--- What you are asked to do ---
Please express every line of the rows below as a JSON list of strings, one string per line, leaving out blank lines.

---- Material shown

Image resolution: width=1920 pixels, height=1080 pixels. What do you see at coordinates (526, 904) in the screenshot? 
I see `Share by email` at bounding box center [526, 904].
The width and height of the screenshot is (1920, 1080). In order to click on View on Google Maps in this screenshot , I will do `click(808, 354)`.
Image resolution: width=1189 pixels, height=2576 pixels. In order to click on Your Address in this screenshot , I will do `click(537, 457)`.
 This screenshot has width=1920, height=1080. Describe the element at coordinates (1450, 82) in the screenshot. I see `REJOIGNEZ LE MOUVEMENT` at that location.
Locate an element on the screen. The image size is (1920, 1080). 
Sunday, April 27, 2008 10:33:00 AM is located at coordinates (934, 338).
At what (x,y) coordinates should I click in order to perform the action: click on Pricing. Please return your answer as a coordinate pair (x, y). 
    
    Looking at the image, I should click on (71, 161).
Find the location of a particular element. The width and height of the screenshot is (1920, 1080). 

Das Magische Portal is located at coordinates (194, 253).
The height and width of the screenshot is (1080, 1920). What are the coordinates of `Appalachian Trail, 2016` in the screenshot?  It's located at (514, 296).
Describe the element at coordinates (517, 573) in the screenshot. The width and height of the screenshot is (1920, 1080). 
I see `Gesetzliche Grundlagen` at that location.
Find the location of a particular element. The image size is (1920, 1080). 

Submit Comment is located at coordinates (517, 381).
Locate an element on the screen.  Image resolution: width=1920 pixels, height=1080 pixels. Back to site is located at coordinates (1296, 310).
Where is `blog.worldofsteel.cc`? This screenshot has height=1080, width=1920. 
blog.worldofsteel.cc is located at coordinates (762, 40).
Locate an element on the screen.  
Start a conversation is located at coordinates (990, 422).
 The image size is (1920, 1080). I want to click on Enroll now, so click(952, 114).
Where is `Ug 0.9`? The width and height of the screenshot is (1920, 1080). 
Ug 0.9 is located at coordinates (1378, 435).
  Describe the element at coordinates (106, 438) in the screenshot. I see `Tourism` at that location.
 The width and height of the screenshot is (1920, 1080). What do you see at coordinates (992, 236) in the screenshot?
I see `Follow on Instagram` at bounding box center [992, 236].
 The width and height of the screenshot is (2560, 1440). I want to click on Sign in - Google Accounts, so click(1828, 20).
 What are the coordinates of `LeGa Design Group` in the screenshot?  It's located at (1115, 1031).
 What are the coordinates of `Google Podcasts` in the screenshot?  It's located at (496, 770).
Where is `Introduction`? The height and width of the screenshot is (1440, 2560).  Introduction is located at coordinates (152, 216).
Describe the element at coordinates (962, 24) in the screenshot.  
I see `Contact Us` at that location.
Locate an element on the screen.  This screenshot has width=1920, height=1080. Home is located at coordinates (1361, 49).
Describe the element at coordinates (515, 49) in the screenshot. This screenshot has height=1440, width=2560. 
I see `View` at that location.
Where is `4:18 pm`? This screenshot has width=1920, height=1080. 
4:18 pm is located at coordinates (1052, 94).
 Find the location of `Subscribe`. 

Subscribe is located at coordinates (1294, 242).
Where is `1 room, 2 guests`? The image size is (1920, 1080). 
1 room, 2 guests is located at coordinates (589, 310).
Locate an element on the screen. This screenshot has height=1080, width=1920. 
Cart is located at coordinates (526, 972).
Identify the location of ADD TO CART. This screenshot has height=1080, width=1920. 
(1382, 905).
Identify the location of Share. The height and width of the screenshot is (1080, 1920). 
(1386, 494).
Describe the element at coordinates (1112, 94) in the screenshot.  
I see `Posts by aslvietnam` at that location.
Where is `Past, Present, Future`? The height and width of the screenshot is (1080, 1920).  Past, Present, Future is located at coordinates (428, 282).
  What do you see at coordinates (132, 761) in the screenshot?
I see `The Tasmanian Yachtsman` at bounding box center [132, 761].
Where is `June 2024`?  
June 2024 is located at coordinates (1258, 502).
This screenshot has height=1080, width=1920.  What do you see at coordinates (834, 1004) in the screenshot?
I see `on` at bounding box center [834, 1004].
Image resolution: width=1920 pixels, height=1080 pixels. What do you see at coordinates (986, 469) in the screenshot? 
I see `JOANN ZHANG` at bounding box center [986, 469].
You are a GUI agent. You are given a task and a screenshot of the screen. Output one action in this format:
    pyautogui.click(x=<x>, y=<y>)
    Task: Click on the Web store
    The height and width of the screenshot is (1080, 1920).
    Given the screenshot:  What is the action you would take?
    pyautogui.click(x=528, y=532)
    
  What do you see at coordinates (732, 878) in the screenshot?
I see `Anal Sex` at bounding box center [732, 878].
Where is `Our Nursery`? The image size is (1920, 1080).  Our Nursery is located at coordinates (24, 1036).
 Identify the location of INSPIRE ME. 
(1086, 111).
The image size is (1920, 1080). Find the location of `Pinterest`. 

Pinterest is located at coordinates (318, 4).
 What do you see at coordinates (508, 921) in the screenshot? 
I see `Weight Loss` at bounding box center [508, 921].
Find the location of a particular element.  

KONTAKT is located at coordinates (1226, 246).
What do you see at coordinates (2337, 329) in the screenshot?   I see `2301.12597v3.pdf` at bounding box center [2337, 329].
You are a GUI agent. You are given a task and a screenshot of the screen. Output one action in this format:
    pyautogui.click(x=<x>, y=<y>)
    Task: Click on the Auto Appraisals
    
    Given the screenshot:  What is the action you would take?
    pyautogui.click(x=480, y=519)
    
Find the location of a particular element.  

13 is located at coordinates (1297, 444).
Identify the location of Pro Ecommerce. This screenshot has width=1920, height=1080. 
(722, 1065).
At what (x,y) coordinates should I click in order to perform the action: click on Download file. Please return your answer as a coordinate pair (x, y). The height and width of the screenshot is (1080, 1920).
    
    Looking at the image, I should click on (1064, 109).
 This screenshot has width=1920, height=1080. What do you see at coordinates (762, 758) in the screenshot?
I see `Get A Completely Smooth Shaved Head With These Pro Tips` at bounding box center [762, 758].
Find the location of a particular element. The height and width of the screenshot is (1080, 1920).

--------

--- Reply to the task ---
[
  "Image resolution: width=1920 pixels, height=1080 pixels. What do you see at coordinates (526, 904) in the screenshot? ",
  "I see `Share by email` at bounding box center [526, 904].",
  "The width and height of the screenshot is (1920, 1080). In order to click on View on Google Maps in this screenshot , I will do `click(808, 354)`.",
  "Image resolution: width=1189 pixels, height=2576 pixels. In order to click on Your Address in this screenshot , I will do `click(537, 457)`.",
  " This screenshot has width=1920, height=1080. Describe the element at coordinates (1450, 82) in the screenshot. I see `REJOIGNEZ LE MOUVEMENT` at that location.",
  "Locate an element on the screen. The image size is (1920, 1080). ",
  "Sunday, April 27, 2008 10:33:00 AM is located at coordinates (934, 338).",
  "At what (x,y) coordinates should I click in order to perform the action: click on Pricing. Please return your answer as a coordinate pair (x, y). ",
  "    Looking at the image, I should click on (71, 161).",
  "Find the location of a particular element. The width and height of the screenshot is (1920, 1080). ",
  "Das Magische Portal is located at coordinates (194, 253).",
  "The height and width of the screenshot is (1080, 1920). What are the coordinates of `Appalachian Trail, 2016` in the screenshot?  It's located at (514, 296).",
  "Describe the element at coordinates (517, 573) in the screenshot. The width and height of the screenshot is (1920, 1080). ",
  "I see `Gesetzliche Grundlagen` at that location.",
  "Find the location of a particular element. The image size is (1920, 1080). ",
  "Submit Comment is located at coordinates (517, 381).",
  "Locate an element on the screen.  Image resolution: width=1920 pixels, height=1080 pixels. Back to site is located at coordinates (1296, 310).",
  "Where is `blog.worldofsteel.cc`? This screenshot has height=1080, width=1920. ",
  "blog.worldofsteel.cc is located at coordinates (762, 40).",
  "Locate an element on the screen.  ",
  "Start a conversation is located at coordinates (990, 422).",
  " The image size is (1920, 1080). I want to click on Enroll now, so click(952, 114).",
  "Where is `Ug 0.9`? The width and height of the screenshot is (1920, 1080). ",
  "Ug 0.9 is located at coordinates (1378, 435).",
  "  Describe the element at coordinates (106, 438) in the screenshot. I see `Tourism` at that location.",
  " The width and height of the screenshot is (1920, 1080). What do you see at coordinates (992, 236) in the screenshot?",
  "I see `Follow on Instagram` at bounding box center [992, 236].",
  " The width and height of the screenshot is (2560, 1440). I want to click on Sign in - Google Accounts, so click(1828, 20).",
  " What are the coordinates of `LeGa Design Group` in the screenshot?  It's located at (1115, 1031).",
  " What are the coordinates of `Google Podcasts` in the screenshot?  It's located at (496, 770).",
  "Where is `Introduction`? The height and width of the screenshot is (1440, 2560).  Introduction is located at coordinates (152, 216).",
  "Describe the element at coordinates (962, 24) in the screenshot.  ",
  "I see `Contact Us` at that location.",
  "Locate an element on the screen.  This screenshot has width=1920, height=1080. Home is located at coordinates (1361, 49).",
  "Describe the element at coordinates (515, 49) in the screenshot. This screenshot has height=1440, width=2560. ",
  "I see `View` at that location.",
  "Where is `4:18 pm`? This screenshot has width=1920, height=1080. ",
  "4:18 pm is located at coordinates (1052, 94).",
  " Find the location of `Subscribe`. ",
  "Subscribe is located at coordinates (1294, 242).",
  "Where is `1 room, 2 guests`? The image size is (1920, 1080). ",
  "1 room, 2 guests is located at coordinates (589, 310).",
  "Locate an element on the screen. This screenshot has height=1080, width=1920. ",
  "Cart is located at coordinates (526, 972).",
  "Identify the location of ADD TO CART. This screenshot has height=1080, width=1920. ",
  "(1382, 905).",
  "Identify the location of Share. The height and width of the screenshot is (1080, 1920). ",
  "(1386, 494).",
  "Describe the element at coordinates (1112, 94) in the screenshot.  ",
  "I see `Posts by aslvietnam` at that location.",
  "Where is `Past, Present, Future`? The height and width of the screenshot is (1080, 1920).  Past, Present, Future is located at coordinates (428, 282).",
  "  What do you see at coordinates (132, 761) in the screenshot?",
  "I see `The Tasmanian Yachtsman` at bounding box center [132, 761].",
  "Where is `June 2024`?  ",
  "June 2024 is located at coordinates (1258, 502).",
  "This screenshot has height=1080, width=1920.  What do you see at coordinates (834, 1004) in the screenshot?",
  "I see `on` at bounding box center [834, 1004].",
  "Image resolution: width=1920 pixels, height=1080 pixels. What do you see at coordinates (986, 469) in the screenshot? ",
  "I see `JOANN ZHANG` at bounding box center [986, 469].",
  "You are a GUI agent. You are given a task and a screenshot of the screen. Output one action in this format:",
  "    pyautogui.click(x=<x>, y=<y>)",
  "    Task: Click on the Web store",
  "    The height and width of the screenshot is (1080, 1920).",
  "    Given the screenshot:  What is the action you would take?",
  "    pyautogui.click(x=528, y=532)",
  "  What do you see at coordinates (732, 878) in the screenshot?",
  "I see `Anal Sex` at bounding box center [732, 878].",
  "Where is `Our Nursery`? The image size is (1920, 1080).  Our Nursery is located at coordinates (24, 1036).",
  " Identify the location of INSPIRE ME. ",
  "(1086, 111).",
  "The image size is (1920, 1080). Find the location of `Pinterest`. ",
  "Pinterest is located at coordinates (318, 4).",
  " What do you see at coordinates (508, 921) in the screenshot? ",
  "I see `Weight Loss` at bounding box center [508, 921].",
  "Find the location of a particular element.  ",
  "KONTAKT is located at coordinates (1226, 246).",
  "What do you see at coordinates (2337, 329) in the screenshot?   I see `2301.12597v3.pdf` at bounding box center [2337, 329].",
  "You are a GUI agent. You are given a task and a screenshot of the screen. Output one action in this format:",
  "    pyautogui.click(x=<x>, y=<y>)",
  "    Task: Click on the Auto Appraisals",
  "    Given the screenshot:  What is the action you would take?",
  "    pyautogui.click(x=480, y=519)",
  "Find the location of a particular element.  ",
  "13 is located at coordinates (1297, 444).",
  "Identify the location of Pro Ecommerce. This screenshot has width=1920, height=1080. ",
  "(722, 1065).",
  "At what (x,y) coordinates should I click in order to perform the action: click on Download file. Please return your answer as a coordinate pair (x, y). The height and width of the screenshot is (1080, 1920).",
  "    Looking at the image, I should click on (1064, 109).",
  " This screenshot has width=1920, height=1080. What do you see at coordinates (762, 758) in the screenshot?",
  "I see `Get A Completely Smooth Shaved Head With These Pro Tips` at bounding box center [762, 758].",
  "Find the location of a particular element. The height and width of the screenshot is (1080, 1920)."
]